A non-profit organisation called Amref Health Africa came to her village to give medical training to the youth. The Elders authorised them to train one boy and one girl. Though the Elders still saw her as a bad example for not undergoing the cut, Nice was the only girl who could write in the village and they grudgingly allowed her to follow the training.
The teenager took the training seriously, learning for the first time in her life about sexual and reproductive health, Female genital mutilation or cutting – FGM/C – and child marriage.
The NGO also taught the two youngsters how to talk about them and raise awareness amongst their counterparts.
It was a life changing experience, literally. Soon after the training, Nice started touring the community, sensitizing everyone about the risks posed by thi ritual, performed by lay practitioners with little or no knowledge of the risks posed to the young girls and the sequels they would carry for the rest of their lives. She had strategically chosen to focus on the Elders and the young men, knowing that they held the keys to the change she wanted to see happening.
She was so passionate about this advocacy work that she went on to create an initiative, the Alternative Rites of Passage, to showcase other ways of preparing young girls to become women.
Her efforts paid off when she was able to save a first group of 17 girls from the cut.
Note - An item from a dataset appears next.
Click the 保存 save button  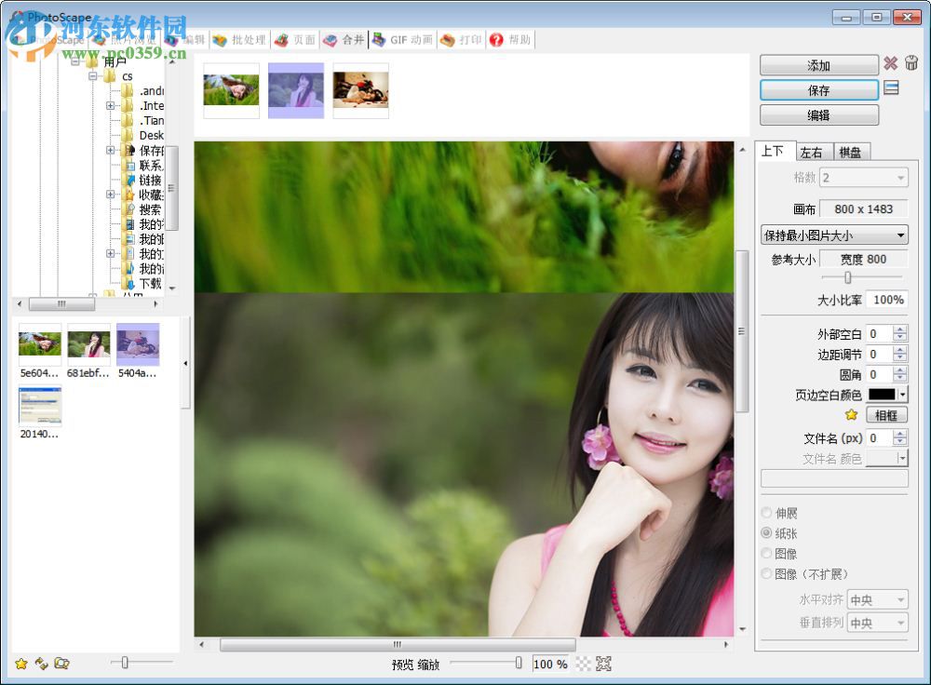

A big victory!!!
“It grew and grew in my community and we started to spread it to other Maasai communities nearby; then, through Amref Health Africa, it started to spread to Maasai communities in Tanzania.”
Today, her programme is credited to have helped prevent more than 16,000 FGM/C procedures across Kenya and Tanzania!
Her work has also contributed for major changes in her country’s laws. In 2011, Kenya outlawed female genital. According to Kenyan official numbers, rates of cutting among women aged 15-49 have dropped from 37.6 per cent in 1998 to 21 per cent in 2014. However, the battle is far from over as FGM are still conducted secretly in homes or in clinics by healthcare providers and workers and rates are still higher in rural communities than in the cities.
The biggest change was to come a few years later. In 2014, the Maasai elders, who rule a 160,000-kilometer territory stretching on both sides of Kenya’s border with Tanzania, between the Kenya Mountains and Kilimanjaro, and count over 1.5 million people — declared the end of the practice of FGM!
Today, the name Nice Nailantei Leng’ete is a household name in the fight against Female Genital Mutilation in her country and the world.
In 2013, Nice spoke at the Clinton Global Initiative in New York about her campaign to stop FGM and gave a a TEDx Talk on sexual and reproductive health rights. In 2015, at age 24, she received the Inspirational Woman of the Year Award from the Kenyan Government. A year later, she was one of the recipients of a Mandela Washington Fellowship for Young African Leaders, an initiative of the US government initiated under Barack Obama’s Presidency to empower young people through academic coursework, leadership training, and networking.
In 2018, Nice was recognized as one of 300 global youth leaders by Women Deliver and was awarded Annemarie Madison Prize for her commitment to stop FGM.
Later in the year, Nice received the Top Honour of being named as one of the 100 most influential people in the world by Time. She was 27.
Nice, who was shunned as a young girl, is now highly respected in her community. The Elders recognised her work in their own way when they gave her the Black Walking Stick, a great symbol of respect and power. She is the only woman to have even been giving that mark of respect on her village.
“We’ve come a long way since we saved the first 17 girls from FGM/C in my community. Because we involved the whole community and listened and talked together. The whole community needs to be part of the change and they need to lead the way… It’s not one person making the change.”
The fight against FGM is far from being over and requires for all of us to play a part in it. It is estimated that at least 200 million girls and women alive today have been through FGM, and an estimated 3 million girls are at risk each year.
Thank you Nice, you are a true modern age warrior! Right Your Legacy!